#### [TASK GOAL]
Pictures are to be left out; every line from the one with "Where should I click to: Follow" through the end of the data must be transcribed exactly.

#### [Collected data entries]

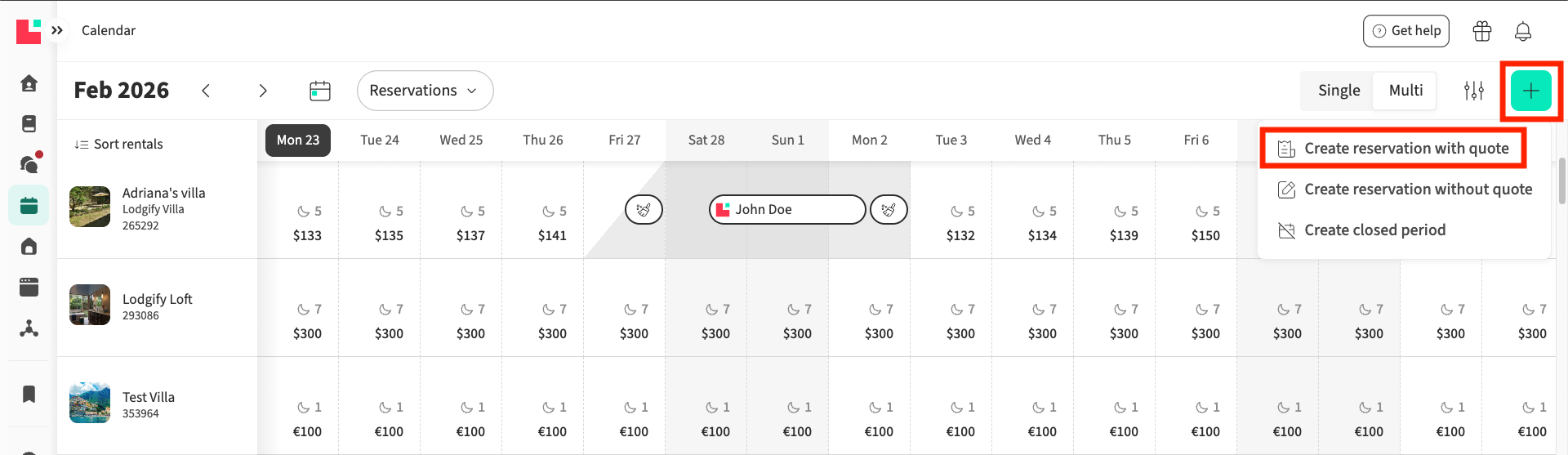Go to previous month with left chevron
The image size is (1568, 455).
206,91
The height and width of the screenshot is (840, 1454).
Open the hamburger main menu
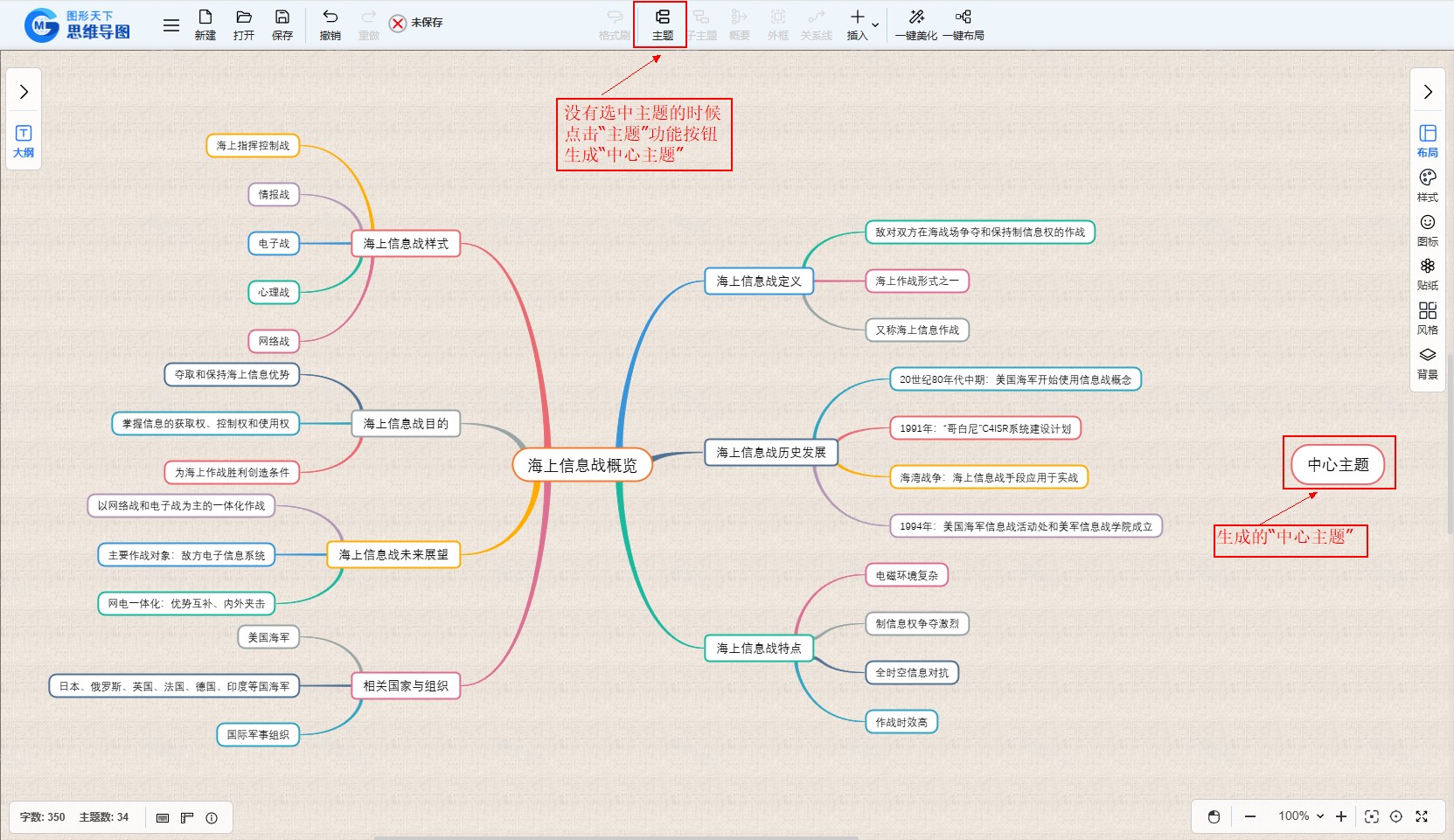tap(171, 25)
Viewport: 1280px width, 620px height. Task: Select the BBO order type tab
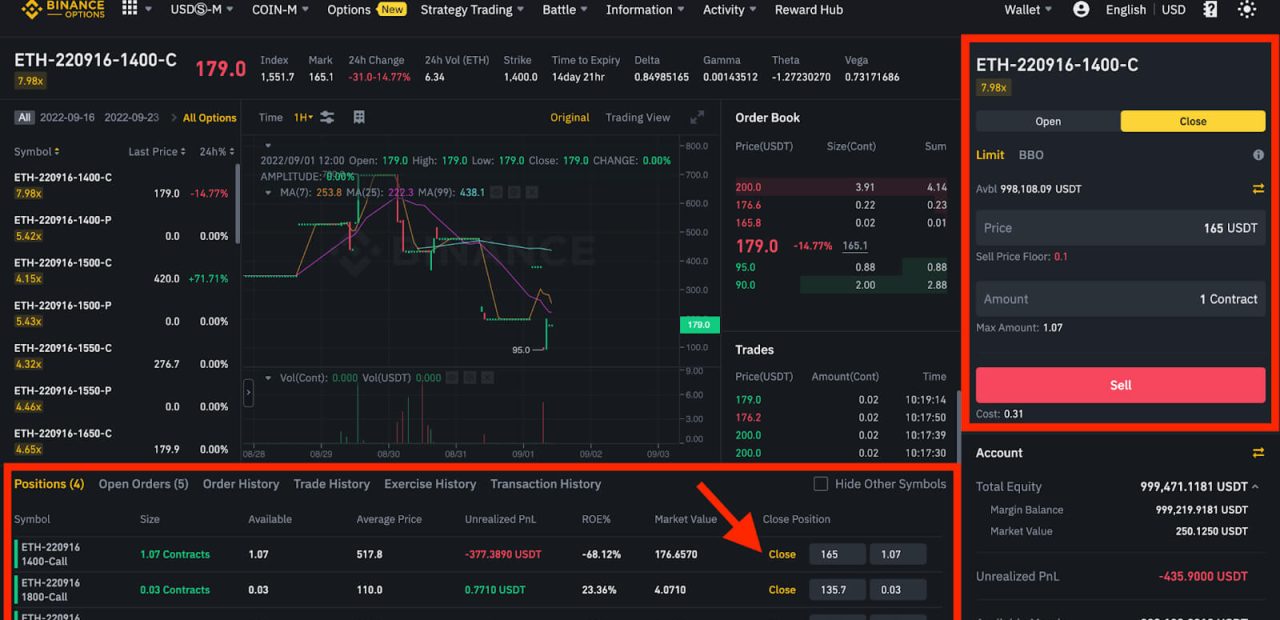[1032, 154]
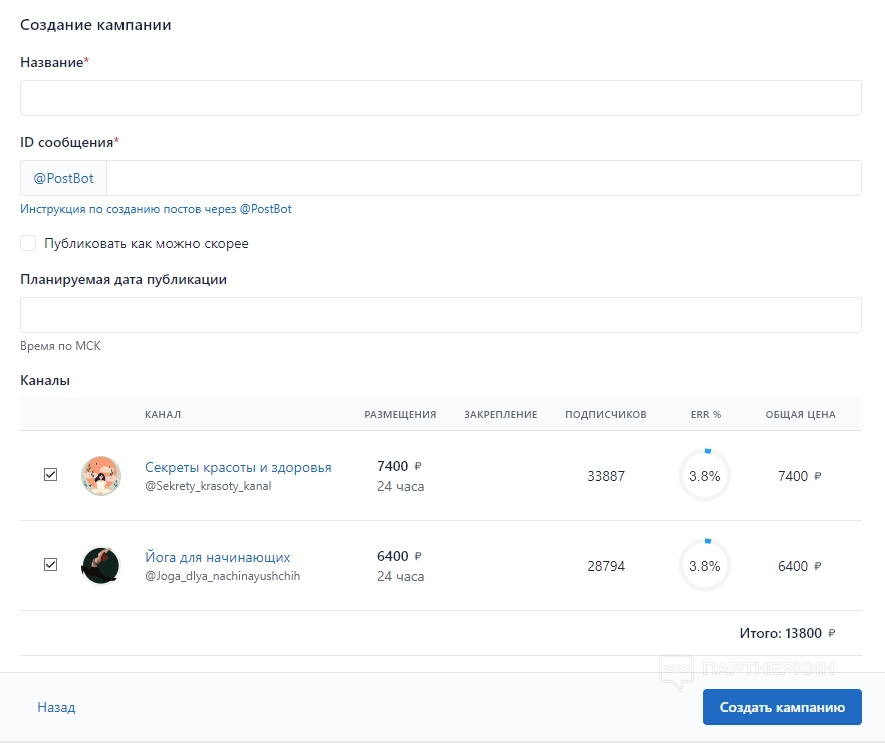This screenshot has width=885, height=743.
Task: Enable Публиковать как можно скорее checkbox
Action: 28,243
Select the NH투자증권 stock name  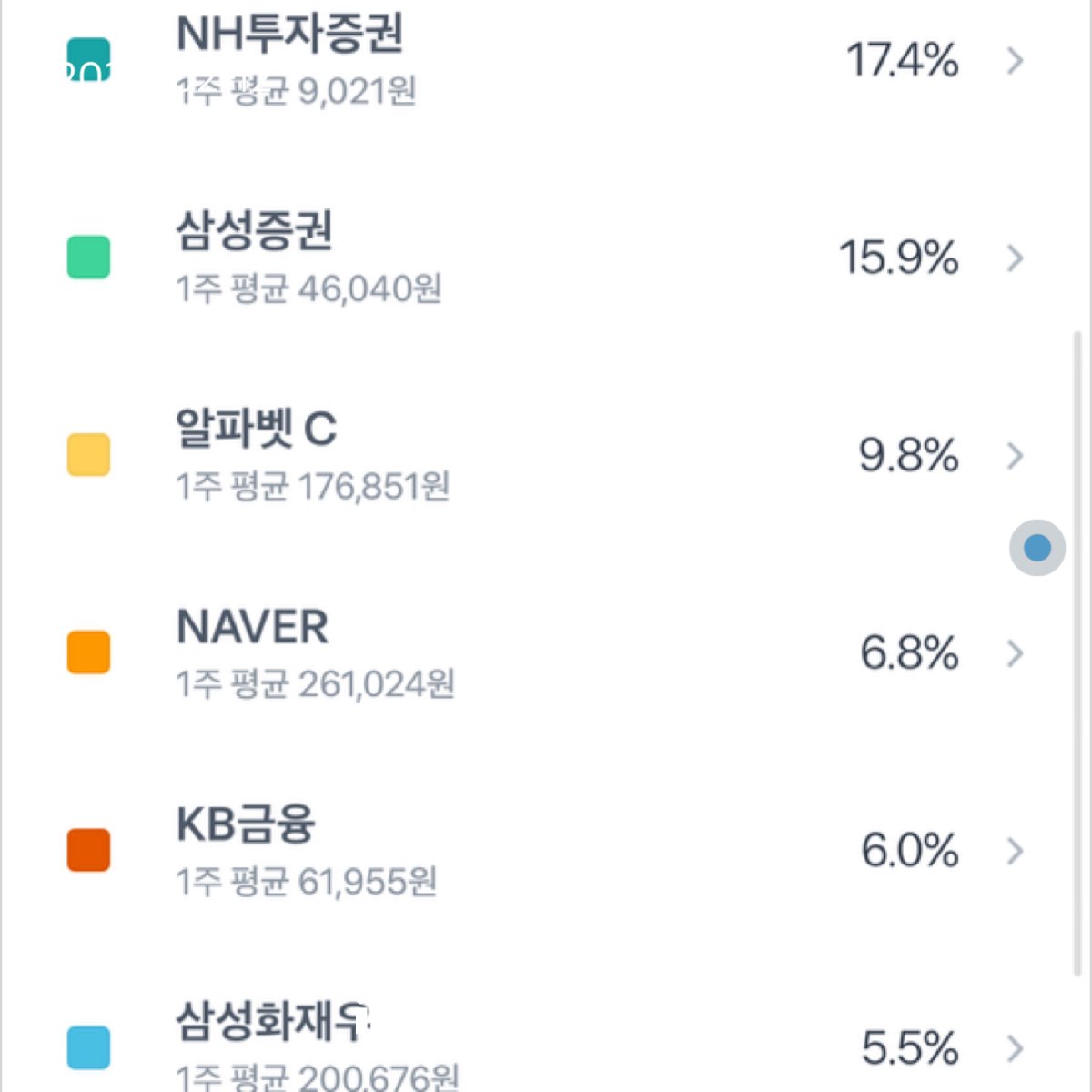click(289, 35)
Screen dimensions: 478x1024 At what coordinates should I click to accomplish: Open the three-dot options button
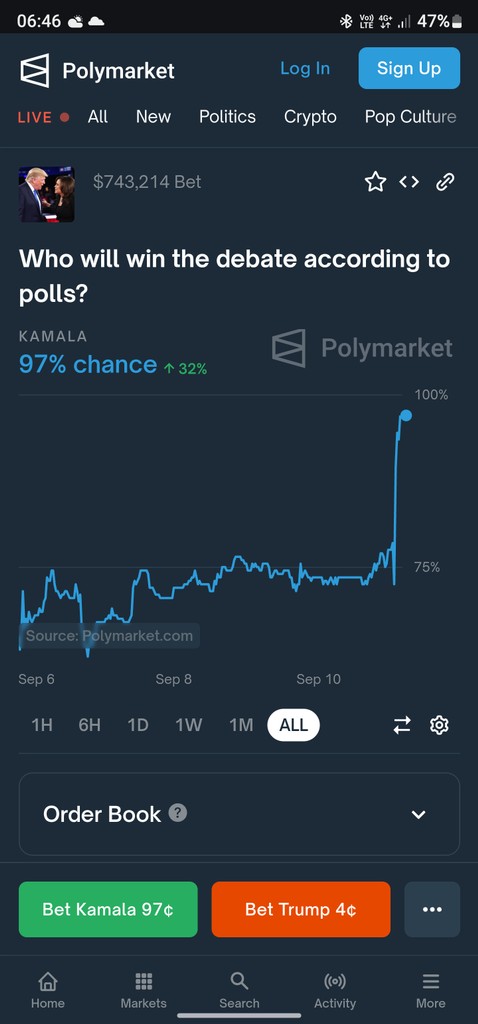(x=432, y=909)
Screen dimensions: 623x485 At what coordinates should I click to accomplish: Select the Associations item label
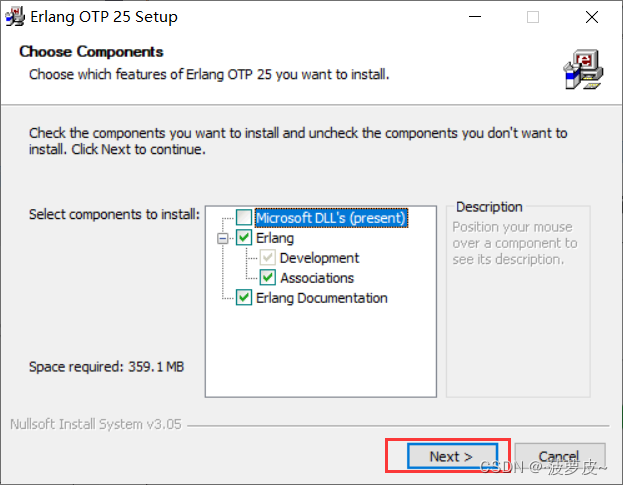pos(317,278)
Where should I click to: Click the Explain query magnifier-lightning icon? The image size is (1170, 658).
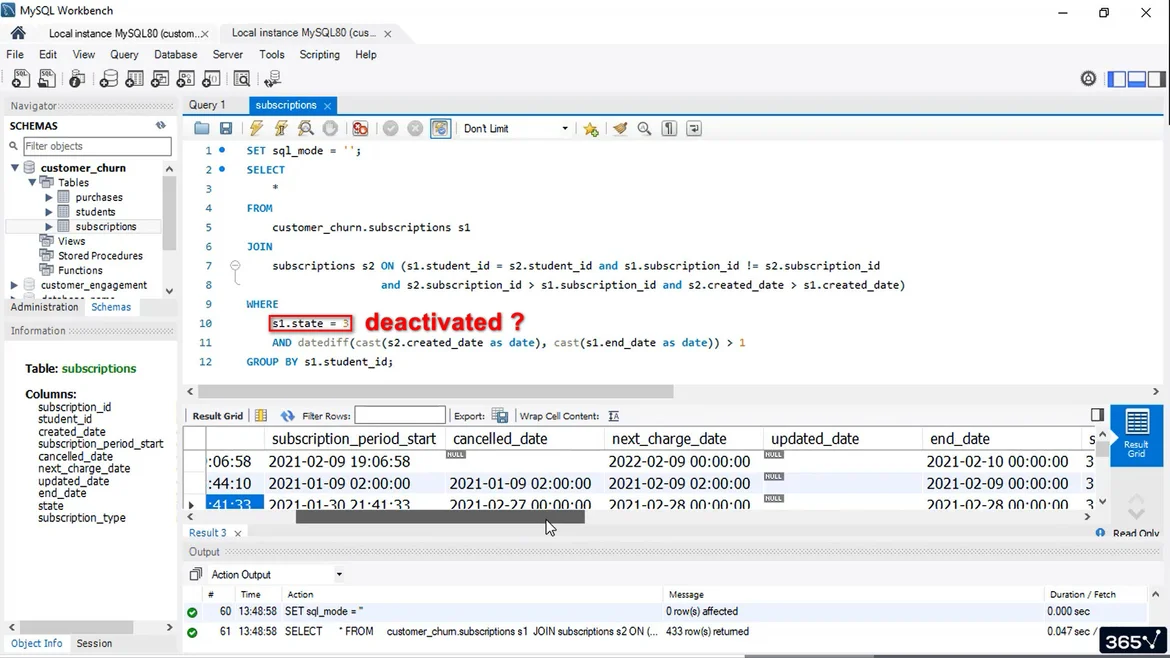(x=306, y=129)
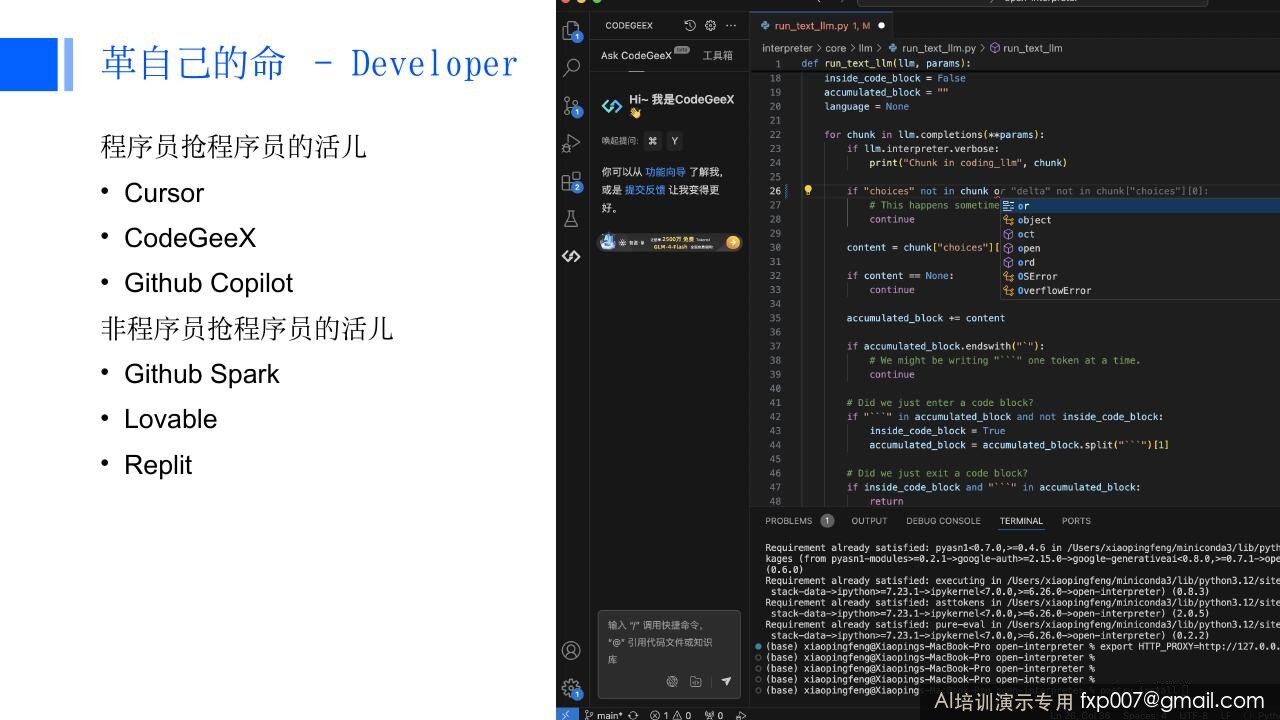Open the Extensions view icon
Viewport: 1280px width, 720px height.
571,181
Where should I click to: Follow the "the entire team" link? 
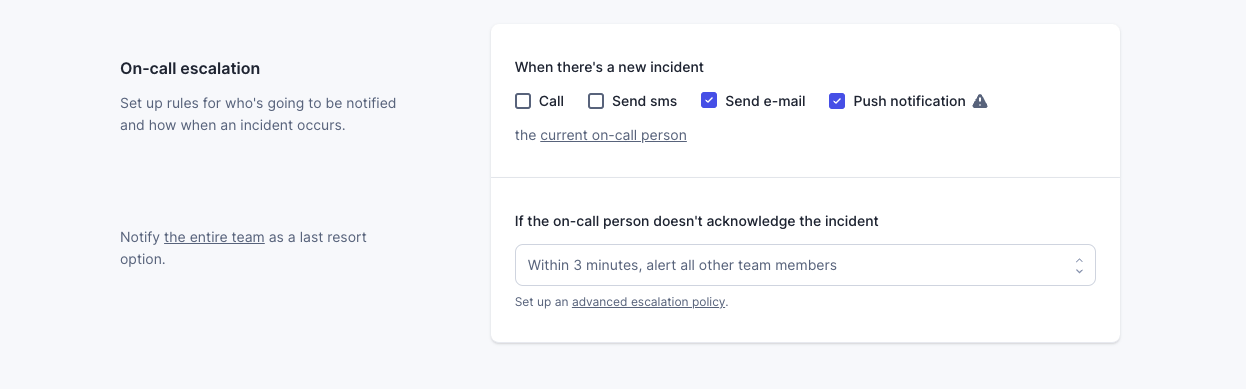(214, 237)
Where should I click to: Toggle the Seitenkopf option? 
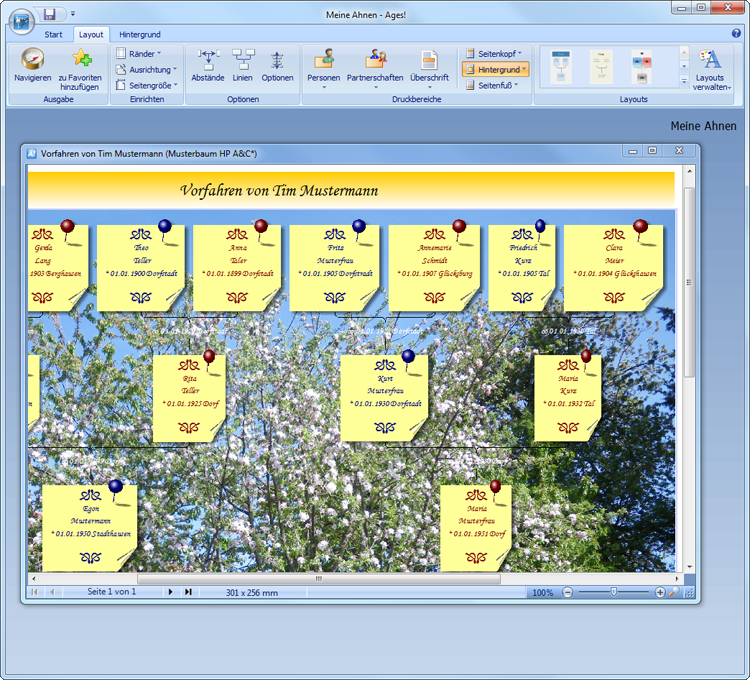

#### [REPLY TO THE TASK]
Where should I click to: Follow the "the entire team" link? 
(214, 237)
Where should I click to: Toggle the Seitenkopf option? 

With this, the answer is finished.